Age, initial NIHSS score, diabetes mellitus, SBP, poor collaterals, ICA occlusion, passes of retriever >3, mTICI ≥2b, and longer procedure time were confirmed as a predictor of sICH after EVT in patients with AIS in this meta-analysis based on 25 cohort clinical trials. In addition, there were no significant differences in the female gender, initial serum glucose, initial ASPECT score, atrial fibrillation, oral anticoagulants, antiplatelet therapy, intravenous thrombolysis, general anesthesia, neutrophil-to-lymphocyte ratio, and emergent stenting. However, more evidence from high-quality RCTs is warranted to support our findings, considering these limitations in the study.

Acknowledgments

We would like to thank all the authors who helped in providing us with the data required for the analysis and for their valuable suggestions.

Statement of Ethics

An ethics statement is not applicable because this study is based exclusively on the published literature.

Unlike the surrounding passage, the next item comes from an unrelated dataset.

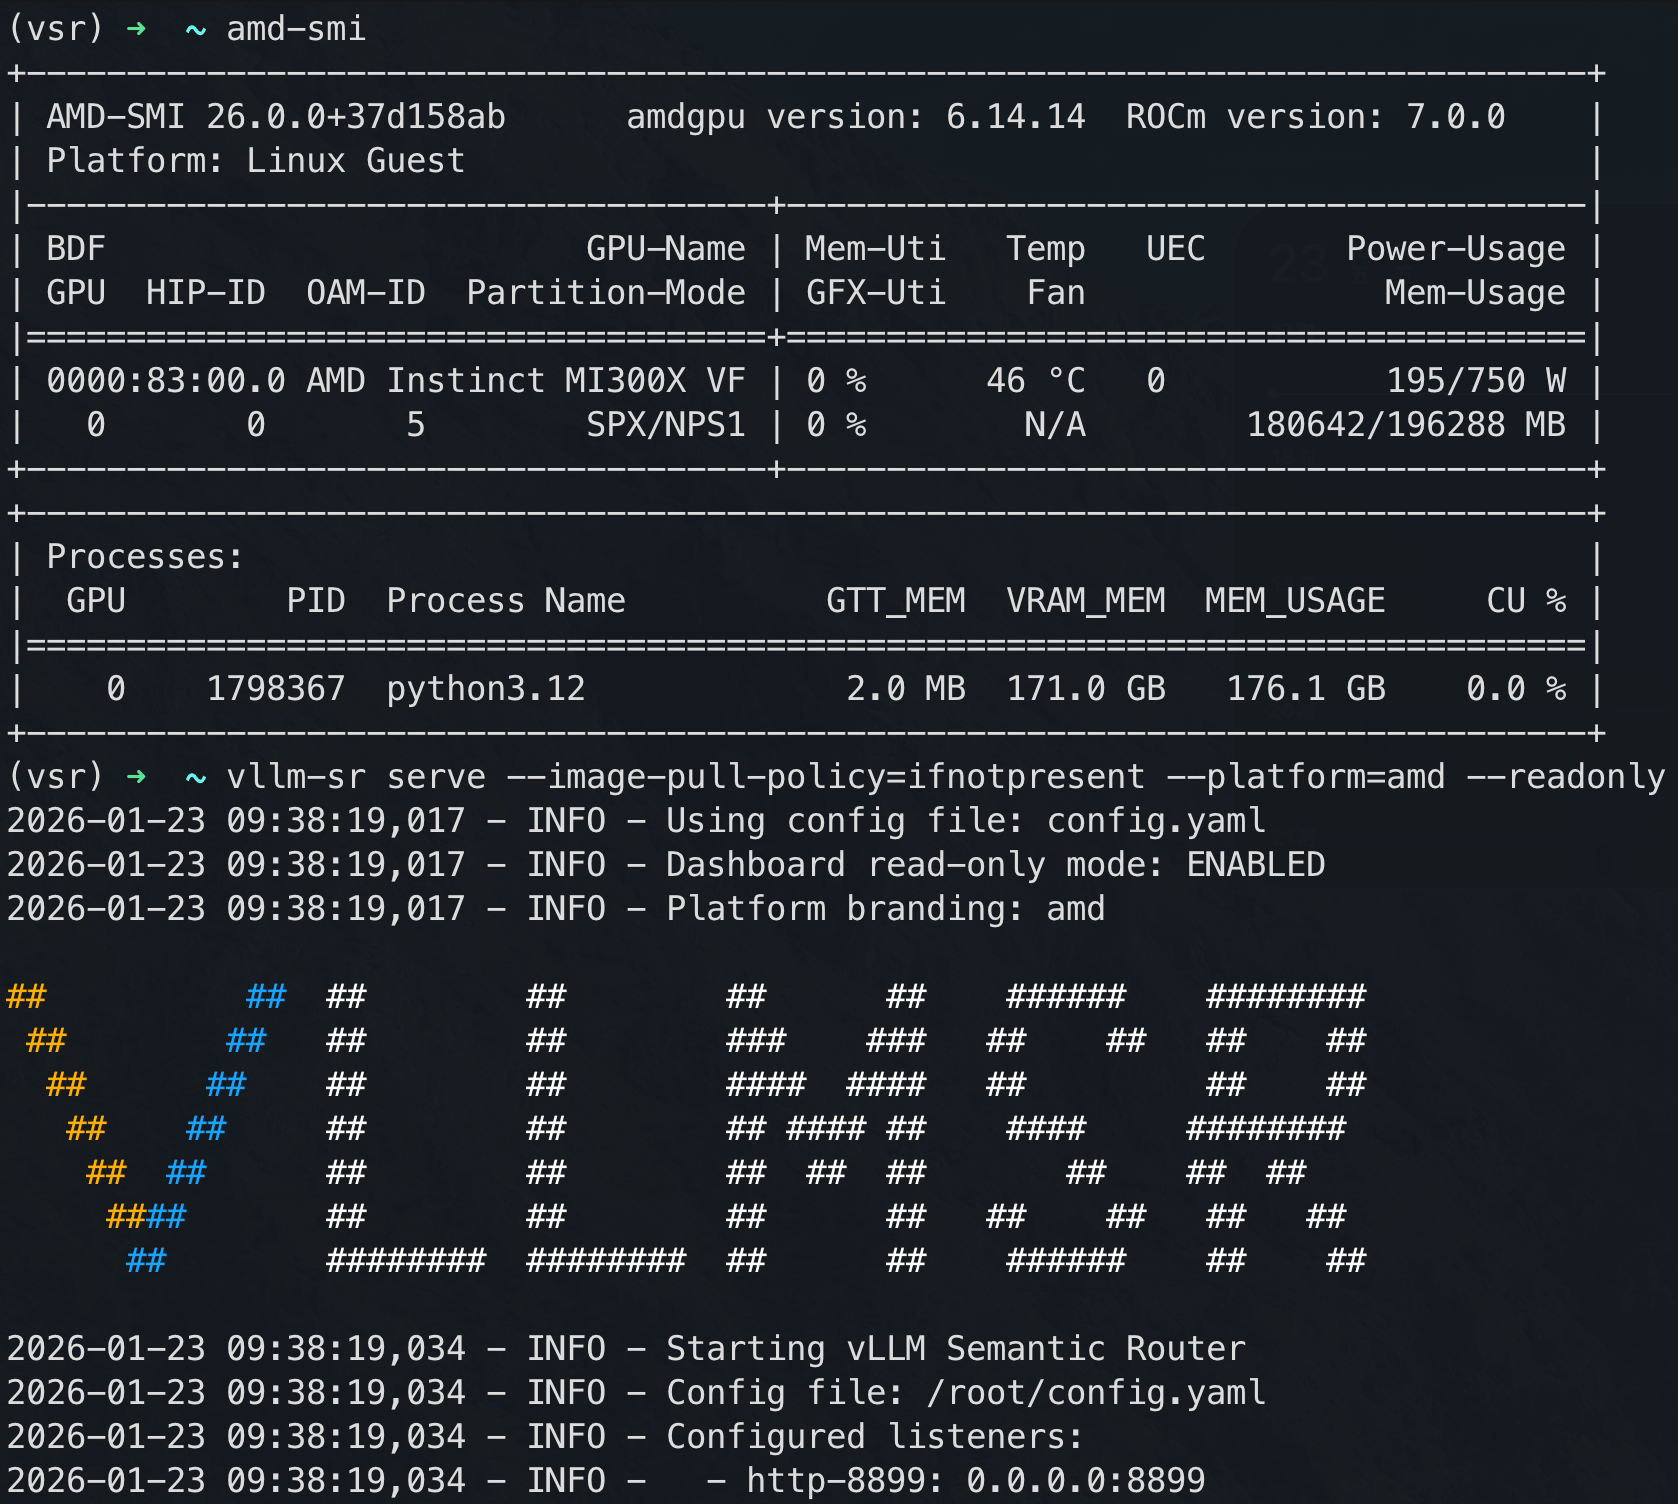Select the amd-smi command text
Image resolution: width=1678 pixels, height=1504 pixels.
296,29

Conflict of Interest Statement

The authors have no conflicts of interest to declare.

Funding Sources

This study was supported by the Natural Science Research Projects of Universities in Anhui Province (KJ2020A0337) and Anhui University of Science and Technology Youth Fund (FSYYYB2021-02).

Author Contributions

Shuyang Dong, Chuanqing Yu, and Tao Wang conceived and designed the study; Shuyang Dong performed search of the data; Qingbin Wu and Kun Gong conducted the systematic review and meta-analysis; Jialong Xu and Henglei Xia drafted and critically revised the manuscript. Final approval of the version to be published was given by Shuyang Dong, Chuanqing Yu, and Tao Wang.

Data Availability Statement

All data generated or analyzed during this study are included in this article and its online supplementary files. Further inquiries can be directed to the corresponding author.